Fenn let his head fall back into the wall. He should definitely have found a different lead-in. “Can you focus, please?” He would hang up and spare himself his more exuberant colleague’s overwhelming personality, but he needed information no one else was likely to have.

“Yes, fine, tell me what this woman you’ve met has to do with the Roman.”

Fenn felt himself tense, for a moment, over Sulien’s phrasing. He fought the irrational reaction down and said, “She’s clairvoyant. She has no means of controlling what she sees, but to the best of her knowledge her visions have always been accurate.”

Sulien was calmer when he spoke again. “Thatisinteresting.”

“She recently had a vision of Florence Dossit commiserating with a man who fits Cassian’s description,” Fenn said evenly. “I called Cassian and asked about his association with Florence, but all I managed to do was piss him off.”

Sulien chuckled. “Did you tell him about this vision?”

“No.” Fenn debated elaborating on what Cassian thought he knew about the woman who’d had the vision, but he was still hesitant to share that information with his colleagues.

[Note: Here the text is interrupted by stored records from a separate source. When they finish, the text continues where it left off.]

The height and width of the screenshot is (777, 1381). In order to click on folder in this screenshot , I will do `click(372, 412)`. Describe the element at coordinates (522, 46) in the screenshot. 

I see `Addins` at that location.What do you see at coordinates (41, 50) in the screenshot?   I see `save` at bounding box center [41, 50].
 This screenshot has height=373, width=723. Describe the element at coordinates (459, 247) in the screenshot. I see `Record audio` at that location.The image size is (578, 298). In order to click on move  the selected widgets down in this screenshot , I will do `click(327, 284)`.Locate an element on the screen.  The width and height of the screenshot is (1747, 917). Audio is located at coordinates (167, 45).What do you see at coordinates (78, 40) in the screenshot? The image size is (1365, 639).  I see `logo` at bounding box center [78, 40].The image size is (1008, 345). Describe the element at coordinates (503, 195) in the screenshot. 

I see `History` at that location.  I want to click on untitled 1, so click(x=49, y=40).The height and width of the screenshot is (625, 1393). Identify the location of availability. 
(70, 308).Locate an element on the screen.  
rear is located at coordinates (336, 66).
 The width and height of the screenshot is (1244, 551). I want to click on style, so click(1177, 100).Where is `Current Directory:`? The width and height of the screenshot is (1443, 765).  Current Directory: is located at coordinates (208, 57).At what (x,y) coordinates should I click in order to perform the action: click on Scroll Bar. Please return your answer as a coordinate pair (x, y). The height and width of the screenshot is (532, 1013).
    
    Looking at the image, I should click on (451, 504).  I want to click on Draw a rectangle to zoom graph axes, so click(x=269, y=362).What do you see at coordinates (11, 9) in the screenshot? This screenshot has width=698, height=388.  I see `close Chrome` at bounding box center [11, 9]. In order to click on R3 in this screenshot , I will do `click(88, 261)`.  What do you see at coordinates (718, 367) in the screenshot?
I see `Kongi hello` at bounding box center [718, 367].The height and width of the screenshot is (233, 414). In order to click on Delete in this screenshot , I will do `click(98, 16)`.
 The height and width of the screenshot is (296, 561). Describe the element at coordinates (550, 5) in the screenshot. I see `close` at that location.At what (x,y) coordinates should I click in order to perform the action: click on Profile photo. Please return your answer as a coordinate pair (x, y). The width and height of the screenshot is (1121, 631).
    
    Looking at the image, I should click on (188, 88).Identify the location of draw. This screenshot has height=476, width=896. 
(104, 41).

“And when you say commiserating, did your little clairvoyant give you any details? What they were doing, where they were, specific words?” Sulien’s tone was thoughtful, curious, but otherwise unreadable.

Fenn reiterated Sienna’s description of the vision. The bar, the one-sided whining—all of it, as well as he could recall.

When he finished, Sulien chuckled low and said, “Well now I’m also gonna need to know what you did to tick off your long-running stalker.” He took a breath and composed himself. “But we’ll get to that. I take it Cas didn’t approve of whatever speculation you threw at him?”

“I provoked him.” In hindsight, it had been a very Sulien-inspired tactic. “He’s either distracting by tossing insults at her or genuinely not the guy, but I can’t read him enough to know.”

“Not used to having to strategize, are you?”

Fenn glared at the motionless street ahead. “No. That’s your job, and Rajan’s. I’m just supposed to kill things.”

That earned him another brief chuckle, but instead of falling into more distracted banter, Sulien said, “The thing about Cas is that he’s grumpy. But he’s a straightforward asshole most of the time. If he is involved with that crazy woman, and not copping to it, then we definitely have a problem.”

Fenn mulled that over. Was he reading too much into something? Overreacting? An old question whispered through his mind and he couldn’t stop himself from asking it once more. “Do you know how my predecessor died?”

Sienna found Fenn on the far end of the front deck, leaning against the wall beneath the eave with his arms crossed and frowning out at the world. There was no phone attached to his ear so she figured it was safe to approach. “Hey, lover,” she said with a small grin as she bounced into his personal space.